§ Your goal
Each record below is to be retyped exactly, with its pictures omitted.

***** Record extracts

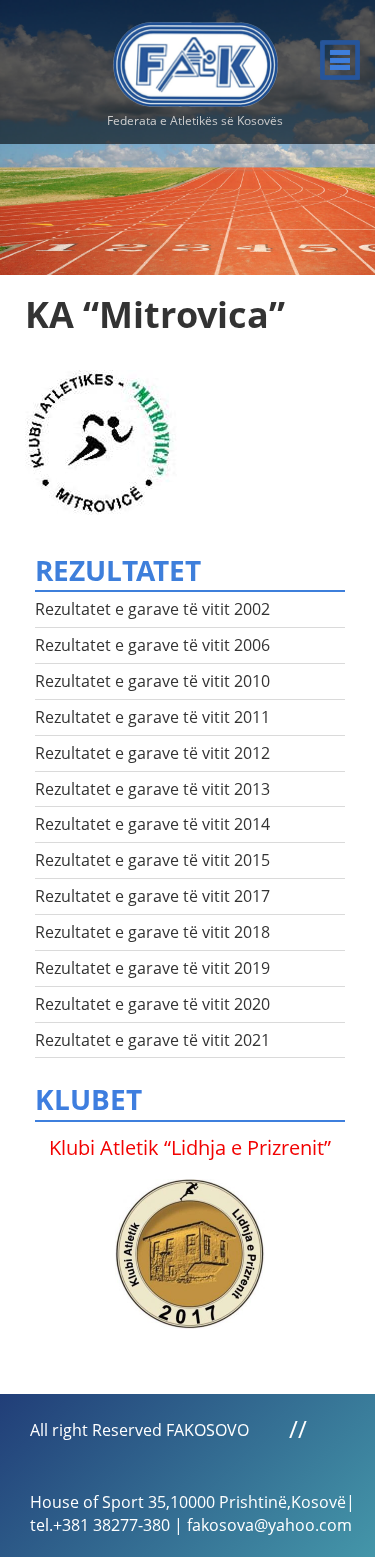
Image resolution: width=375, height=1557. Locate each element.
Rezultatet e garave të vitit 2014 (152, 824)
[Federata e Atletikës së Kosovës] (195, 56)
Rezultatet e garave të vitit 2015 (152, 860)
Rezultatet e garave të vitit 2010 (152, 681)
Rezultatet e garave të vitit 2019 (152, 968)
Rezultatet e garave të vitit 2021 (152, 1040)
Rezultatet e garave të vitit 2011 (152, 717)
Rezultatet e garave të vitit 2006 (152, 645)
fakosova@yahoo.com (269, 1525)
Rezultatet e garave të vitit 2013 (152, 789)
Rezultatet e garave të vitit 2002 (152, 609)
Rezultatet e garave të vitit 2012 (152, 753)
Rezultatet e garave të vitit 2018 (152, 932)
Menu (340, 60)
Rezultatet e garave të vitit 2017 (152, 896)
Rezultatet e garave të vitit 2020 (152, 1004)
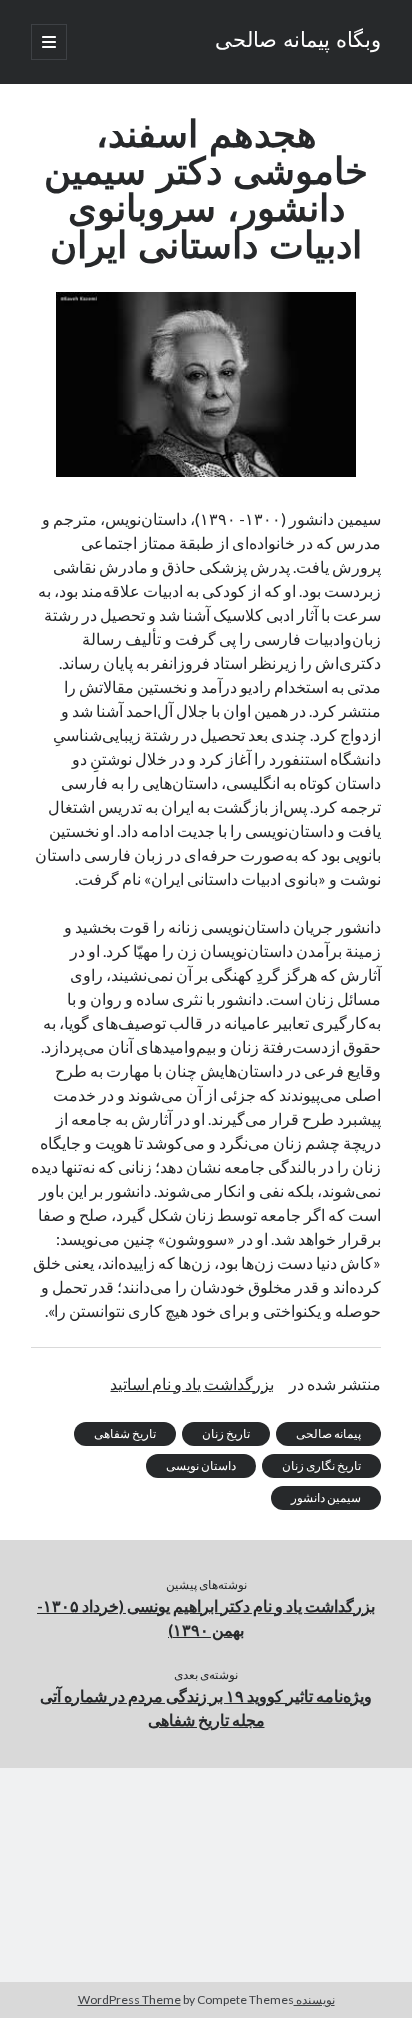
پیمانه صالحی (328, 1433)
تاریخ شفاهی (125, 1433)
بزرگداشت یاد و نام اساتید (192, 1383)
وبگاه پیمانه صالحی (298, 42)
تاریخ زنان (226, 1433)
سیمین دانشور (326, 1497)
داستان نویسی (201, 1465)
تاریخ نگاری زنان (321, 1465)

**********

§ Output for this exercise
Image resolution: width=375, height=1557. Locate each element.
Rezultatet e garave të vitit 2014 (152, 824)
[Federata e Atletikës së Kosovës] (195, 56)
Rezultatet e garave të vitit 2015 (152, 860)
Rezultatet e garave të vitit 2010 (152, 681)
Rezultatet e garave të vitit 2019 (152, 968)
Rezultatet e garave të vitit 2021 (152, 1040)
Rezultatet e garave të vitit 2011 (152, 717)
Rezultatet e garave të vitit 2006 (152, 645)
fakosova@yahoo.com (269, 1525)
Rezultatet e garave të vitit 2013 (152, 789)
Rezultatet e garave të vitit 2002 (152, 609)
Rezultatet e garave të vitit 2012 (152, 753)
Rezultatet e garave të vitit 2018 (152, 932)
Menu (340, 60)
Rezultatet e garave të vitit 2017 (152, 896)
Rezultatet e garave të vitit 2020 (152, 1004)
پیمانه صالحی (328, 1433)
تاریخ شفاهی (125, 1433)
بزرگداشت یاد و نام اساتید (192, 1383)
وبگاه پیمانه صالحی (298, 42)
تاریخ زنان (226, 1433)
سیمین دانشور (326, 1497)
داستان نویسی (201, 1465)
تاریخ نگاری زنان (321, 1465)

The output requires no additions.